What html markups to use for displaying label/value data?
Solution 1
Wow. We really have scared everyone off with the “Table layouts are evil! Use CSS!” stuff, haven't we?
A table — with <th>
for the labels and <td>
for the values — is perfectly applicable to this kind of content, gives you the rendering you want, and is at least as semantically correct as a definition list, arguably more so.
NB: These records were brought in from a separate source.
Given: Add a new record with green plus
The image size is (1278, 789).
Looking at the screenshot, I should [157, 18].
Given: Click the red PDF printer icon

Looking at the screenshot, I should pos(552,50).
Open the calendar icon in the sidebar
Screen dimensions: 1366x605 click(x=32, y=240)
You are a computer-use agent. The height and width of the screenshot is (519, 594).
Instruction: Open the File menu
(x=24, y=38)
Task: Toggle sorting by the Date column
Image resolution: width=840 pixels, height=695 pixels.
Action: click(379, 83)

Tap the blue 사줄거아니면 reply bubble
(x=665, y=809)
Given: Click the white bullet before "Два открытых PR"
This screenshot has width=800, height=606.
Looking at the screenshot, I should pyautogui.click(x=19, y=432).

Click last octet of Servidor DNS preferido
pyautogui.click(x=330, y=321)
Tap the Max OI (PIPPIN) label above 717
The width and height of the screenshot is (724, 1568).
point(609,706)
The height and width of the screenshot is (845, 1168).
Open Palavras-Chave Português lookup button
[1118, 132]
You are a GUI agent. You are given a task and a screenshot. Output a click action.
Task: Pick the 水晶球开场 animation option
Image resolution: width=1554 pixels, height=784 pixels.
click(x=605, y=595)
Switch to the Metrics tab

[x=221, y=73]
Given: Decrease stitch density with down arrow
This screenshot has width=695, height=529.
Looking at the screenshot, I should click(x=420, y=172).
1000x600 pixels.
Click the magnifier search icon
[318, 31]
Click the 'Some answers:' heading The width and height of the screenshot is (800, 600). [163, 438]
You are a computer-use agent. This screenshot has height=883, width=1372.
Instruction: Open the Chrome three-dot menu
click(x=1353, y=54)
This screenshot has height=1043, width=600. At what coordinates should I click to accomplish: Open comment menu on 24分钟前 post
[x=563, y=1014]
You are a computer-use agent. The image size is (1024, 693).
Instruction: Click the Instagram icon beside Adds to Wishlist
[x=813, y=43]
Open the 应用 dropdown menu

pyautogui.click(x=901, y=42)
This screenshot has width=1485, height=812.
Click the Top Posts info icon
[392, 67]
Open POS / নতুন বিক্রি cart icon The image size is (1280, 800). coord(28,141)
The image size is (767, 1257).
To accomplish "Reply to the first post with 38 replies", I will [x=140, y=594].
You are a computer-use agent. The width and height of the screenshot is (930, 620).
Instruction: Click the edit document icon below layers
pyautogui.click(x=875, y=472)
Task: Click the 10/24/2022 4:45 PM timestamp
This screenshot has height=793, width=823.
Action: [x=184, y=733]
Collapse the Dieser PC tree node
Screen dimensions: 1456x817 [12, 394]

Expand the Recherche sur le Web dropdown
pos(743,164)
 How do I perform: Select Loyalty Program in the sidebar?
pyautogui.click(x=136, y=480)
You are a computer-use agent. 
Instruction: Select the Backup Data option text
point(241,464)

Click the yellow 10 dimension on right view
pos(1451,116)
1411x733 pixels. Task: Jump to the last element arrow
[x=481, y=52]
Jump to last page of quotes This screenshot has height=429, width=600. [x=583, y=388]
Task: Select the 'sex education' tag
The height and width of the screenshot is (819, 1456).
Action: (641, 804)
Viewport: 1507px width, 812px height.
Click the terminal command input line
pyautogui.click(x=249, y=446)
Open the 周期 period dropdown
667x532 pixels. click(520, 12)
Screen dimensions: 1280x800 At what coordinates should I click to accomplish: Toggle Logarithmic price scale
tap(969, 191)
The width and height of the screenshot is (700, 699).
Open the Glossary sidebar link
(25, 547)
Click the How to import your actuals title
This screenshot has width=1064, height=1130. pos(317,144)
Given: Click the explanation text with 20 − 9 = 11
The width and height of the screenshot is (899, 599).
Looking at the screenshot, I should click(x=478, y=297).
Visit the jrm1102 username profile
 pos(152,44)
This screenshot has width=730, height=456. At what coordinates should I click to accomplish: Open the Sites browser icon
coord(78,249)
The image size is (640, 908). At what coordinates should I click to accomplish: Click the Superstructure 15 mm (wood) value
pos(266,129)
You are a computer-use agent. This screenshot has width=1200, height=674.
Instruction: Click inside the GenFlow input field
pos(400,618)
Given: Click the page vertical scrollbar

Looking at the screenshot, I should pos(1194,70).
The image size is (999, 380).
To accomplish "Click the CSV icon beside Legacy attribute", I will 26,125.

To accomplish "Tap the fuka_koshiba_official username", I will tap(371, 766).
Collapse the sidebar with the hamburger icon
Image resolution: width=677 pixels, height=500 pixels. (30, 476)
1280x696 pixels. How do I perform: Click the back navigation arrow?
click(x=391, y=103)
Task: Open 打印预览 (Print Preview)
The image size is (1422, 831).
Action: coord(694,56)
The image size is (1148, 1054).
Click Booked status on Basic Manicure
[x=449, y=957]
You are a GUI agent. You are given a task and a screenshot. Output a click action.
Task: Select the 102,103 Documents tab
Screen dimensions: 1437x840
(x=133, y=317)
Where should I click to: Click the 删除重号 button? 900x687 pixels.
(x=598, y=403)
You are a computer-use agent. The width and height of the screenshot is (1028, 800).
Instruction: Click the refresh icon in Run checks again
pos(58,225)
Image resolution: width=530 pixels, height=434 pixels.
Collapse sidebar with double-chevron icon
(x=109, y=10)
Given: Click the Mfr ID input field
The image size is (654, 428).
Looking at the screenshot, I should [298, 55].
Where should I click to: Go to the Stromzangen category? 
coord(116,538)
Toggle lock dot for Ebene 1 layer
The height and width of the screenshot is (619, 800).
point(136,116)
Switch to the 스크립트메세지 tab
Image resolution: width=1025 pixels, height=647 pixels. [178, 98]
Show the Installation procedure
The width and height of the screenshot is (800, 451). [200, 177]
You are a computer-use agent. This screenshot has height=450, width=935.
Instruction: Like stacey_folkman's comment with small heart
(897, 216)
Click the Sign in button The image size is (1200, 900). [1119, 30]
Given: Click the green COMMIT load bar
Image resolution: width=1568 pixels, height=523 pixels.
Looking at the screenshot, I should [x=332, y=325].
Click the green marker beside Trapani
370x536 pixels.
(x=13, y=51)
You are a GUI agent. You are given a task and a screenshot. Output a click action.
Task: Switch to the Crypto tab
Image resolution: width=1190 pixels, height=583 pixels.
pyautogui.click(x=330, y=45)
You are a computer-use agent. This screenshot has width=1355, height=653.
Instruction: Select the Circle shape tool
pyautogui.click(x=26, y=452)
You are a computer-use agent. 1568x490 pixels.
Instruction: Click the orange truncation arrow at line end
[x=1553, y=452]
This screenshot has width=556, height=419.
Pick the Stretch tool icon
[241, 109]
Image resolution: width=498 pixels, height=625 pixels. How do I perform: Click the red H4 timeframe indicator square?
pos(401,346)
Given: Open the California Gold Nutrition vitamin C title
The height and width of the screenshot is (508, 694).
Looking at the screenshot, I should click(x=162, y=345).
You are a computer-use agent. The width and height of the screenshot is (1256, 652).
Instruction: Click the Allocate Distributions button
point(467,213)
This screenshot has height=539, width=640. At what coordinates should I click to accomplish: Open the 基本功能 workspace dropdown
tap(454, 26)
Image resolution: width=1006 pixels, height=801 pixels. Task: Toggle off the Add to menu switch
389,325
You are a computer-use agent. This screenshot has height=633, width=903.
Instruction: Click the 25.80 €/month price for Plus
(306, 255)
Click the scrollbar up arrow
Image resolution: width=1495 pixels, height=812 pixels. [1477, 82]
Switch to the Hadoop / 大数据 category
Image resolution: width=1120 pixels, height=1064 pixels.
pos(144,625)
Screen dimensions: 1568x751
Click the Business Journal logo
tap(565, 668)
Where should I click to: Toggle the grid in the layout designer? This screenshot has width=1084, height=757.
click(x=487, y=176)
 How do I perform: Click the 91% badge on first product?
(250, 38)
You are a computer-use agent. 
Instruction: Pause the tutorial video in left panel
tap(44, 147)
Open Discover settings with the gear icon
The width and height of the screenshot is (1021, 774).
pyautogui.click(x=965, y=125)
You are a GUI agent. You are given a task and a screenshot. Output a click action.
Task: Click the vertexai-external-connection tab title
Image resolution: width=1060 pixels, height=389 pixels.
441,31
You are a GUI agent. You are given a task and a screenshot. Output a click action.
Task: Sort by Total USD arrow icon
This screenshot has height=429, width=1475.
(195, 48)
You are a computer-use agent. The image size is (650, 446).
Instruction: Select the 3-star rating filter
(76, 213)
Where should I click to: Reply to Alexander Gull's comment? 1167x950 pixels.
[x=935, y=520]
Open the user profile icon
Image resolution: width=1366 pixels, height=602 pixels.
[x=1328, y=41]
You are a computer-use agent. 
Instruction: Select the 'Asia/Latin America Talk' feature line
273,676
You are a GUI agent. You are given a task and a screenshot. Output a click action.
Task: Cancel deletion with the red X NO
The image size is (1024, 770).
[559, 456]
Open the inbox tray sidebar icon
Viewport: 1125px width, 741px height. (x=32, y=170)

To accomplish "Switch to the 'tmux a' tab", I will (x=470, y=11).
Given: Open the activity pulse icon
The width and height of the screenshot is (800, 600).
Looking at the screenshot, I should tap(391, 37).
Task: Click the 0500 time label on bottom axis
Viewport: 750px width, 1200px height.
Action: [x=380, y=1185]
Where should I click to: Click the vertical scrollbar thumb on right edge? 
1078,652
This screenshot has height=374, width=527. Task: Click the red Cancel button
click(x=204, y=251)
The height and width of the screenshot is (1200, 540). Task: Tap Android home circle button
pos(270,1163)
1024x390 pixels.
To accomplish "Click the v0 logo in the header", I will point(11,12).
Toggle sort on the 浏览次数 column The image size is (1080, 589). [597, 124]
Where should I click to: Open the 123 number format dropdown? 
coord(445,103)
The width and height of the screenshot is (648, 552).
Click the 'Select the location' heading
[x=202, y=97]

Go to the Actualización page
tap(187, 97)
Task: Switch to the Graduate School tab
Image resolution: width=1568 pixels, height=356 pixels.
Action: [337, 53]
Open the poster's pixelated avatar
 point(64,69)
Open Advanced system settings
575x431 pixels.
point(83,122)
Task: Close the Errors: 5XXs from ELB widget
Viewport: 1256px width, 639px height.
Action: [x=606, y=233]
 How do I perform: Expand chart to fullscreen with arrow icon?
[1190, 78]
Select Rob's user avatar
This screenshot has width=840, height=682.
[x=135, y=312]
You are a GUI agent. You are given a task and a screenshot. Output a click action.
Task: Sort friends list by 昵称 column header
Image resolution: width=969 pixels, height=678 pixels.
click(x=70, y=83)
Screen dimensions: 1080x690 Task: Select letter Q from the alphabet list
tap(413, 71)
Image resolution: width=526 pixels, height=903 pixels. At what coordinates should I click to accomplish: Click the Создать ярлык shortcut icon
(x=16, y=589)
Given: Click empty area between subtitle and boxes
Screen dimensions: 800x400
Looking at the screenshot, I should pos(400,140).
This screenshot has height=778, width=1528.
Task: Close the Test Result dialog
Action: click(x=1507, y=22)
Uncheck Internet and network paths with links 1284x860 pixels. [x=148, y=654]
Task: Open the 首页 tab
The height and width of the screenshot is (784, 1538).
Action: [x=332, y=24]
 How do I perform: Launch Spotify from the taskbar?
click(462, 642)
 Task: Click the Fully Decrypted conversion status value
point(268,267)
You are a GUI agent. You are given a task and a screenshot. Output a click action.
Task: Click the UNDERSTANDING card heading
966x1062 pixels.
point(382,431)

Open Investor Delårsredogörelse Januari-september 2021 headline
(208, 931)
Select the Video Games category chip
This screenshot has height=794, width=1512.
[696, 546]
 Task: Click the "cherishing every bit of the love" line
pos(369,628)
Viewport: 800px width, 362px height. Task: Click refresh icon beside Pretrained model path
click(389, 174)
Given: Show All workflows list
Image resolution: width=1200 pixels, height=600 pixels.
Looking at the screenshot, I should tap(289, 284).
Either are preferable to semantics-free divs.
Solution 2
I think the most semantically correct would be <dl>
, <dt>
and <dd>
, since what you're displaying are effectively definitions of first name, age and e-mail.
<dl>
<dt>First Name</dt>
<dd>Dominic</dd>
<dt>Age</dt>
<dd>24</dd>
<dt>E-mail</dt>
<dd>[email protected]</dd>
</dl>
However, obviously, the easiest way to display it in a table is using <table>
, <th>
and <td>
. You could hack together a table-layout using definition lists using something like this:
dt { float: left; clear: left; width: 6em; font-weight: bold; }
dd { float: left; }
<dl>
<dt>First Name</dt>
<dd>Dominic</dd>
<dt>Age</dt>
<dd>24</dd>
<dt>E-mail</dt>
<dd>[email protected]</dd>
</dl>
More info on the <dl>
tag available here.
Solution 3
I know this has been answered but I think definition lists can be perfectly appropriate.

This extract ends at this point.